Fragmento proporcionado —

╭──

La anterior interpretación sugiere situarse en dos puntos de vista, el físico y el virtual, y razonar desde cada uno de ellos el contrario. Supone, como he dicho, asumir la distinción entre un conjunto de relaciones personales basadas en la presencia física y un conjunto de relaciones basadas en la mediacion de un dispositivo. Si no asumimos la distinción físico-virtual y consideramos ambos como una suerte de continuum, la cuestión se complica, pero se vuelve quizás más interesante. Pero yo quiero llevar ahora el análisis a otro plano, el plano filosófico.

 

*     *     *

 

Yo creo que la soledad, como concepto, no tiene nada que ver, en primera instancia, ni con su supesto opuesto: la sociedad de personas en idílica comunicación, ni con su supuesto sustituto: las relaciones virtuales en el marco de redes conversacionales de intereses. Como siempre, la adjetivación, y no la advocación, es la que marca la diferencia. Por el contrario, creo que la auténtica soledad es de tipo meta-metafísico: compete a cómo son percibidas por el individuo las relaciones que su conciencia mantiene con sus semejantes; y con sus otros (dicho de otro modo: aquellos entre los cuales uno se piensa Uno y aquellos entre los cuales uno se piensa Otro. El extranjero, por ejemplo, era en la antigüedad clásica un “solitario lingüístico” y esta soledad lingüística es la primera forma de soledad, aún hoy, en los fenómenos de emigración).

Aunque aceptemos que la evolución de la sociedad y la tecnología nos aisla, nos comprime —al generar territorios, espacios y nodos de relaciones que se vuelven humanamente inabarcables; esta es una de las bases de la alienación existencialista—, eso no significa necesariamente que produzca en nosotros “soledad”. De nuevo, el antropomorfismo nos lleva a identificar con ligereza la soledad con la ausencia de estímulos en un contexto cercano. Pero, si soy capaz de concebirme como Uno en un contexto distante, seguramente no me percibiré como solo, aunque ese contexto esté basado en bits y lo pueblen palabras emitidas a miles de kilómetros y en otros husos horarios, y me lleguen con retraso, o adelanto.

╰──

Datos proporcionados —
╭──

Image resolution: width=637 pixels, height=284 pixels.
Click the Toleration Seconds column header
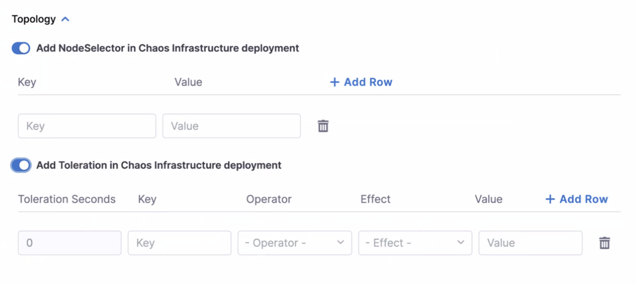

╰──

Objetivo del ejercicio — Prosigue el fragmento sobre la soledad y las relaciones virtuales a partir de su última oración.

Resultado de la tarea —
El pensamiento, cuando se piensa a sí mismo, es una función de la oscuridad, venía a decir Hegel al hablar de la Filosofía. Las metáforas habituales nos presentan a la soledad junto al silencio, la noche, la oscuridad y la senilidad (no es fácil atribuir “soledad” a esas autofotos adolescentes con la lengua fuera y un vaso de alcohol en la mano). En cambio, el búho de Minerva sólo emprende su vuelo al atardecer. La Filosofía misma es, desvelaba Xavier Zubiri en su ya cásica conferencia Hegel y el problema metafísico, pronunciada en 1931, un producto de la soledad decana. Pero, por extraño que parezca, esa soledad es la más autoconsciente de todas. Precisamente porque ha concluido su curso, su proceso, porque ha cerrado el círculo, es la soledad del pensamiento que no se produce sino cuando el Otro está más presente para uno mismo. Así las cosas, la soledad no sólo es un valor en sí, lo es en la historia, en la literatura y en la filosofía. Pienso en los anacoretas, el estoicismo, la mística, el genio creador y torremarfilesco de Descartes, la herboristeria en el Rousseau demenciado, las contemplaciones de la naturaleza en el Romanticismo, la introspección como metodología, las literaturas “mentales” (Peter Handke, por ejemplo) las formas de renuncia a la sociedad tecnológica o neoarcaísmos…, y una retahíla de manifestaciones de la soledad inseparables, paradójicamente, de la configuración de una conciencia comprometida.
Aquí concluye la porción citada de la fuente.